British Paralympic athlete

Caz Walton OBE (born Carol Bryant; 1 February 1947) is a British retired wheelchair athlete and former Great Britain Paralympic team manager. She was a multi-disciplinary gold medallist who competed in numerous Paralympic Games. Between 1964 and 1976 she won medals in athletics, swimming, table tennis, and fencing. She took a break from the Paralympics, entering the basketball and fencing competitions in 1988. In total Walton won ten gold medals during her Paralympic career, making her one of the most successful British athletes of all time. Walton should also have been awarded gold in the 1968 Tel Aviv Women's Pentathlon incomplete but, due to a miscalculation of her total score which went unnoticed at the time, she was given third place and a bronze medal.

==Sporting career==
Walton enjoyed a lengthy competitive career, winning medals in European, Commonwealth, and World Championships. She competed in a wide range of events, including athletics, table tennis, swimming, fencing, and basketball.

===Paralympics===
Walton began her Paralympic career at the 1964 Summer Paralympics in Tokyo. She took part in two athletics events, the slalom and the wheelchair dash, winning gold in both. At the 1968 Games in Tel Aviv Walton competed in numerous track and field disciplines, the breaststroke and backstroke in swimming, and singles and doubles in table tennis. She won at least a silver medal in all three areas, finishing the Games with six medals three of which were gold.
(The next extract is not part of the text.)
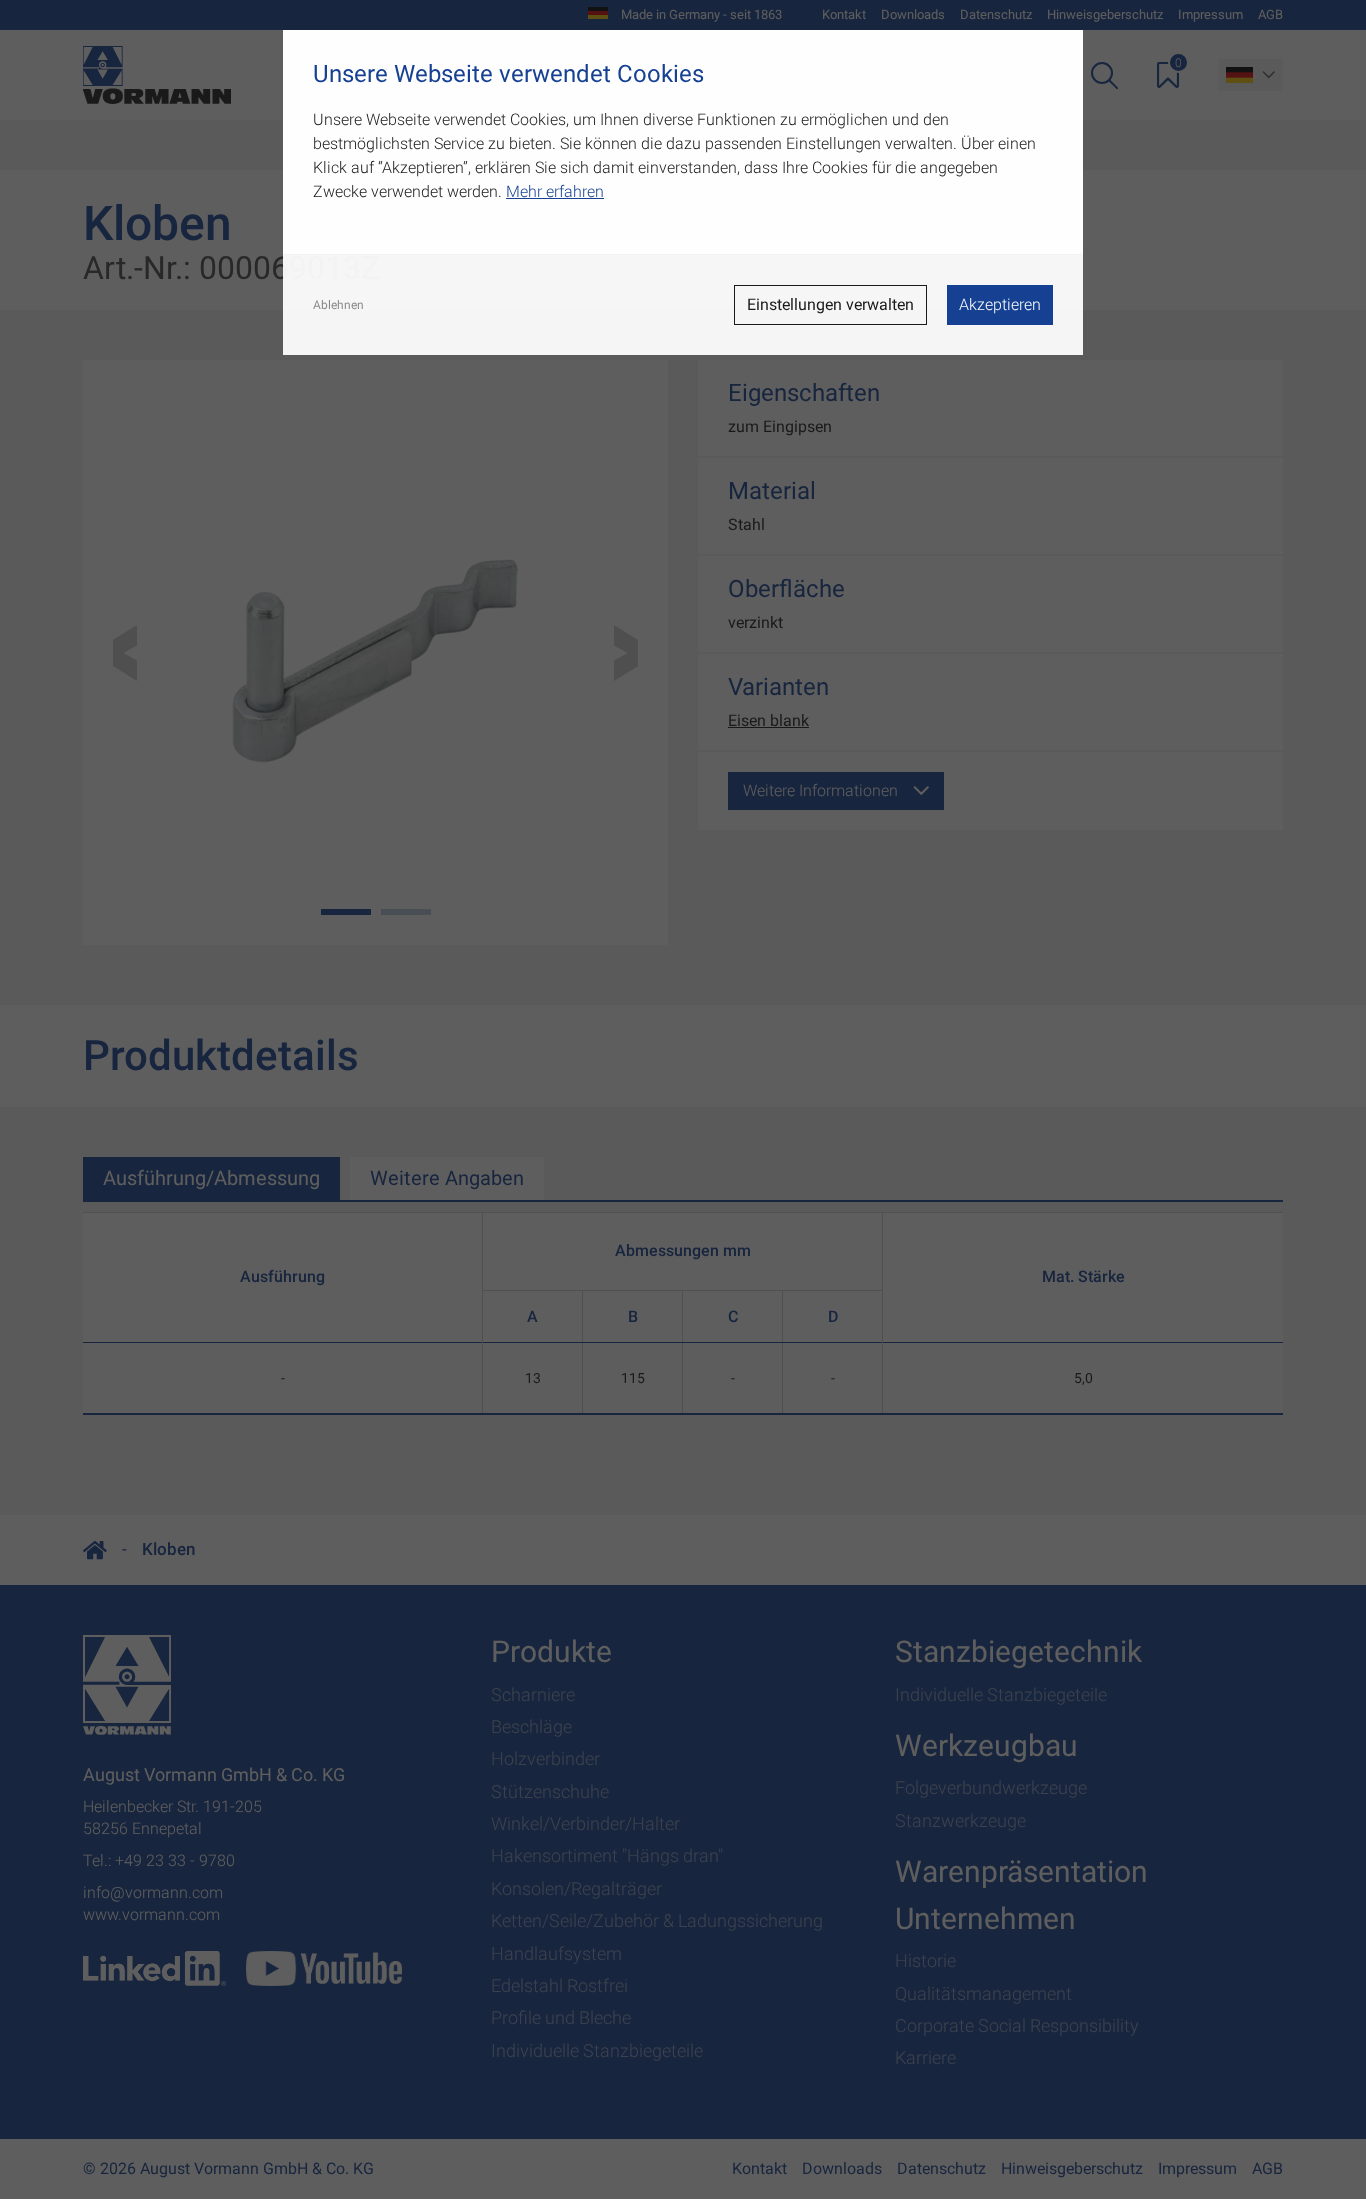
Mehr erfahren (555, 191)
Walton's most successful Paralympics was the 1972 Games in Heidelberg. She won two gold and one bronze medal in the athletics events and gold in the table tennis singles. She entered the fencing event rather than the swimming, winning the novice foil individual event. At the 1976 Games in Toronto Watson entered similar events, winning bronze in athletics, table tennis, and fencing.
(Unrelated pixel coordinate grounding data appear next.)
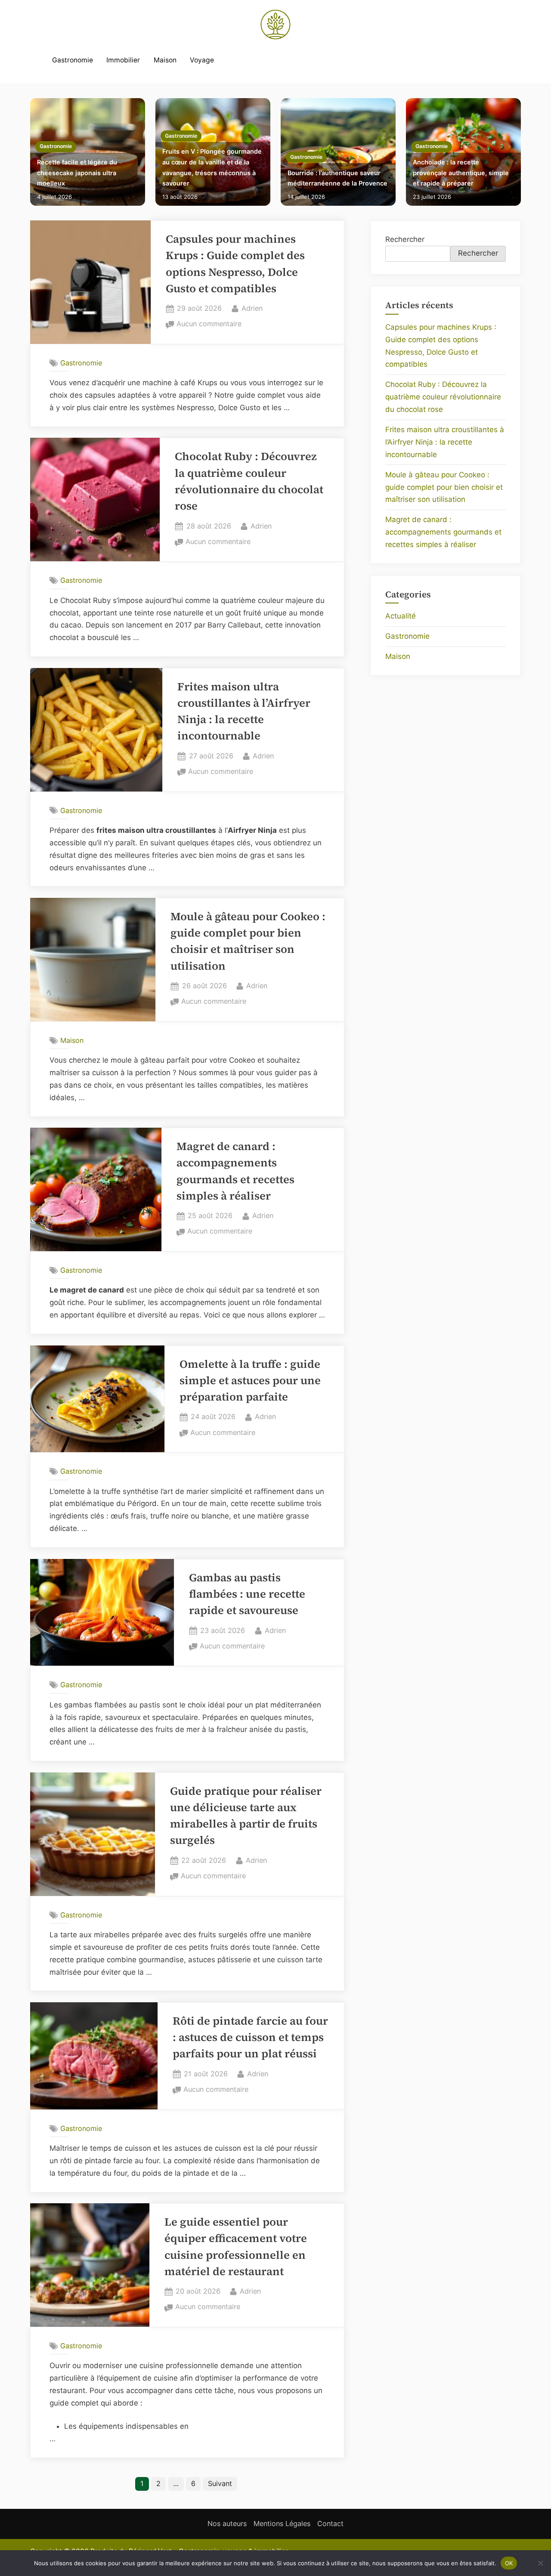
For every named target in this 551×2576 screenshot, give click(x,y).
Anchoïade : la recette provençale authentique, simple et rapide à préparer (461, 172)
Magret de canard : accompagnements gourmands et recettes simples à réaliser (443, 532)
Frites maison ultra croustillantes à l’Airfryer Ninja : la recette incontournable (444, 442)
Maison (165, 60)
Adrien (252, 307)
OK (509, 2562)
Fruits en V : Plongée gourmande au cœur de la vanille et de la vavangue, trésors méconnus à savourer (212, 167)
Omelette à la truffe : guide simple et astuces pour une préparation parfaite (250, 1381)
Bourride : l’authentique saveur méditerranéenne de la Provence (337, 178)
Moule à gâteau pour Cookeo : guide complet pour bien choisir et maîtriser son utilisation (444, 487)
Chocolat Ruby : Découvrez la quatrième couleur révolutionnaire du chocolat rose (443, 397)
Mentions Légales (282, 2523)
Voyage (202, 60)
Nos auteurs (227, 2523)
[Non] (540, 2563)
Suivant (220, 2483)
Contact (330, 2523)
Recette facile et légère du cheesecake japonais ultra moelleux (77, 172)
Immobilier (123, 60)
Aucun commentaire (208, 324)
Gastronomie (72, 60)
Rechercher (404, 239)
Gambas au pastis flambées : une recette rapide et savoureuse (247, 1594)
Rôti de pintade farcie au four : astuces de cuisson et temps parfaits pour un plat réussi (250, 2037)
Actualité (400, 616)
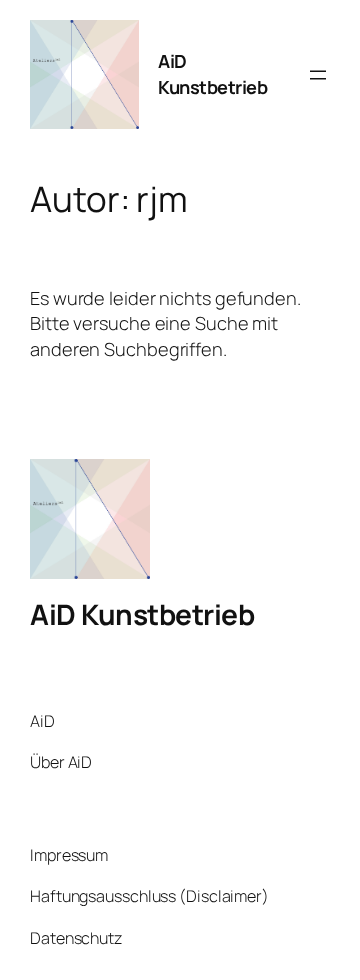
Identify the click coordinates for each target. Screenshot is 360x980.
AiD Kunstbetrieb (212, 73)
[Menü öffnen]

For the 1988 Summer Paralympics in Seoul, Walton opted to compete in the wheelchair basketball and fencing events. Great Britain did not progress beyond the preliminaries of the basketball having lost all four matches, but Watson achieved what would be her final medal when she won gold in the épée individual 4–6. This took her total to ten Paralympic gold medals.
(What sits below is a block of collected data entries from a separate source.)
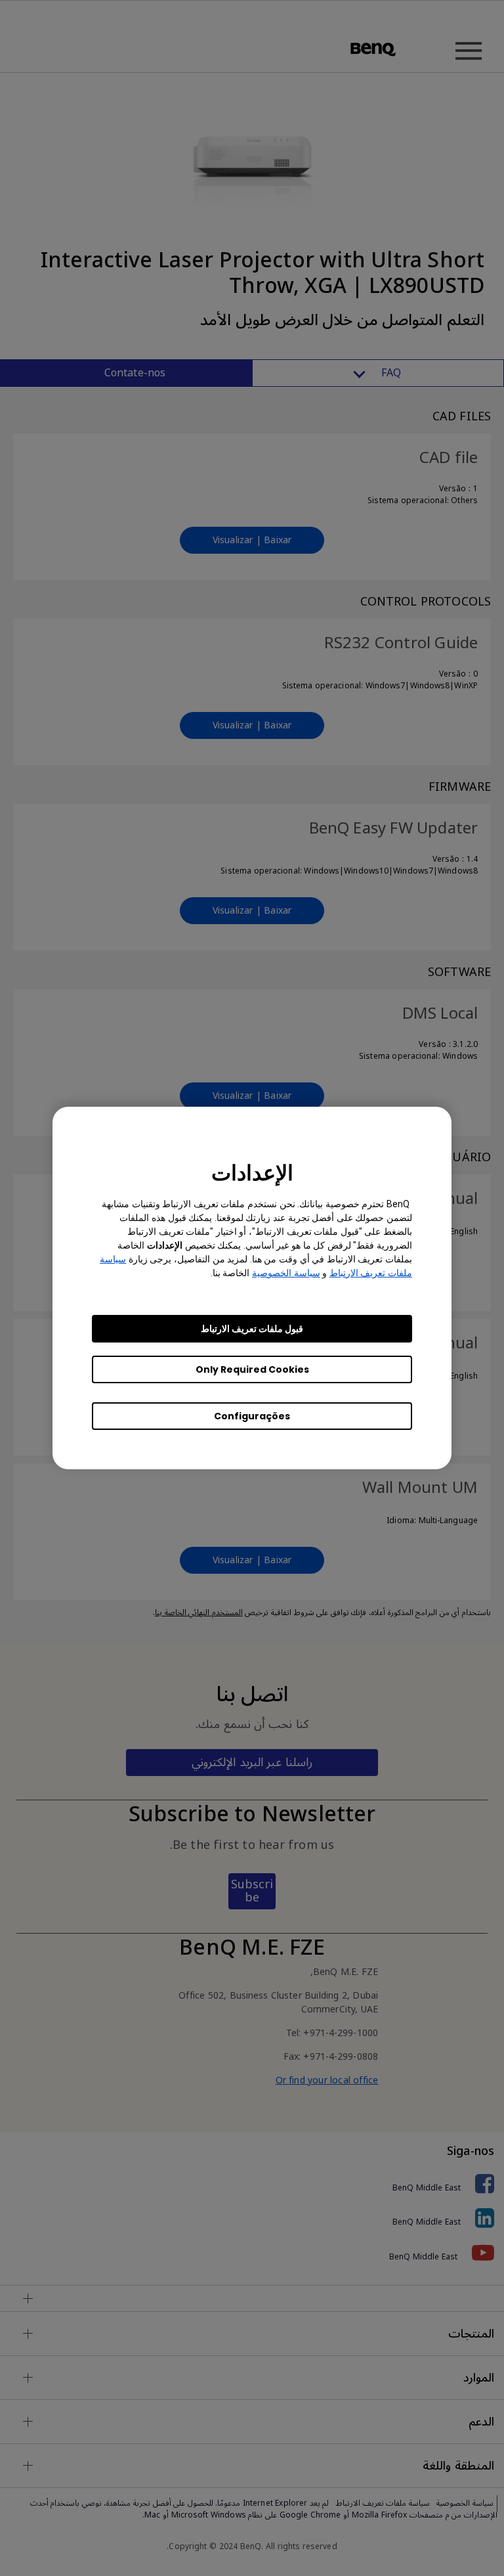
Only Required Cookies (252, 1369)
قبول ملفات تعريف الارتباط (252, 1328)
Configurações (252, 1416)
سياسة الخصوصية (286, 1273)
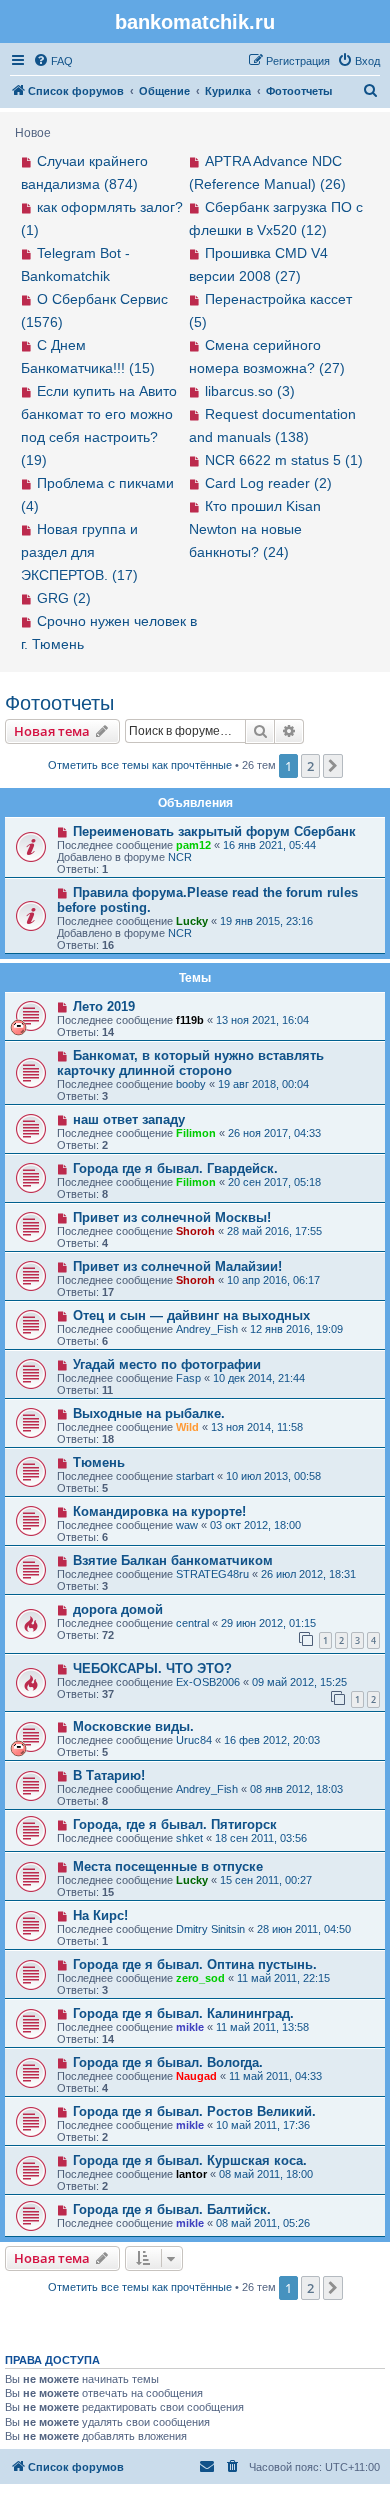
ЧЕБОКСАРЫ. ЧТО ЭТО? (152, 1668)
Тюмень (99, 1462)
Walton retired from international competitions in 1994. She became the manager of Great Britain's Paralympic fencing team in 1996, reprising the role for the Games of 2000 and 2008. For the 2004 Games she was the team administrator for Great Britain.

==Awards and accolades==
In 1970 Walton received the Bill McGowran Trophy for Disabled Sports Personality of the Year from the Sports Journalists' Association. She was appointed an Officer of the Order of the British Empire (OBE) in the 2010 Birthday Honours for her services to disability sport.